» Problems:
1: According to the workshop notes below, which corpus did Paul Sambre use for his PhD work on copula?
2: Write out everything in the workshop notes below from "Tom Rohrer lectured" down to "magazines as corpus).", word for word.

» Page extract:
· · ·

Topic: Computers and Interfaces

Tom Rohrer lectured about how blending analysis can be applied to computer interfaces. The participants analysed, using blending theory, an example in the form of a web commercial banner graphic. Rohrer gave some general hints for how to start making a blending analysis: 1) Brainstorm a list of lexical, visual, etc. items in the example to be analysed 2) Label some input spaces

Paul Sambre presented his PhD work on analysis of copula using cognitive linguistics (with definitions of the internet from magazines as corpus).

Seana Coulson gave a lecture on cognitive artifacts. She showed how a blending analysis can help in the analysis of cognitive artifacts (various lab equipment in an EEG lab).

Vito Evola presented PhD work on blending the erotic and the religious in mystical literature, with examples from The Song of Solomon.

Maurizio Gagliano presented his PhD work: Adapting Kant's schemas and Neisser's model of perception for a model of conceptual blending.

August 17

Topic: Methodology

Monica Gonzalez-Marquez played the latin song and participants attempted a blending analysis of the musical content and the lyrics.

· · ·

» Supplied material:
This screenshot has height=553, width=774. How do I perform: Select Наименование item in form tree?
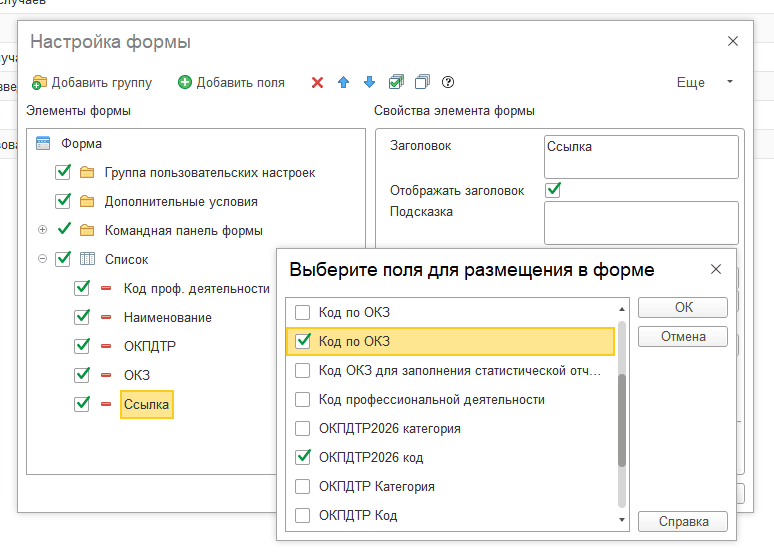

· · ·

» Exercise answers:
1: Definitions of the internet from magazines.

2:
Tom Rohrer lectured about how blending analysis can be applied to computer interfaces. The participants analysed, using blending theory, an example in the form of a web commercial banner graphic. Rohrer gave some general hints for how to start making a blending analysis: 1) Brainstorm a list of lexical, visual, etc. items in the example to be analysed 2) Label some input spaces

Paul Sambre presented his PhD work on analysis of copula using cognitive linguistics (with definitions of the internet from magazines as corpus).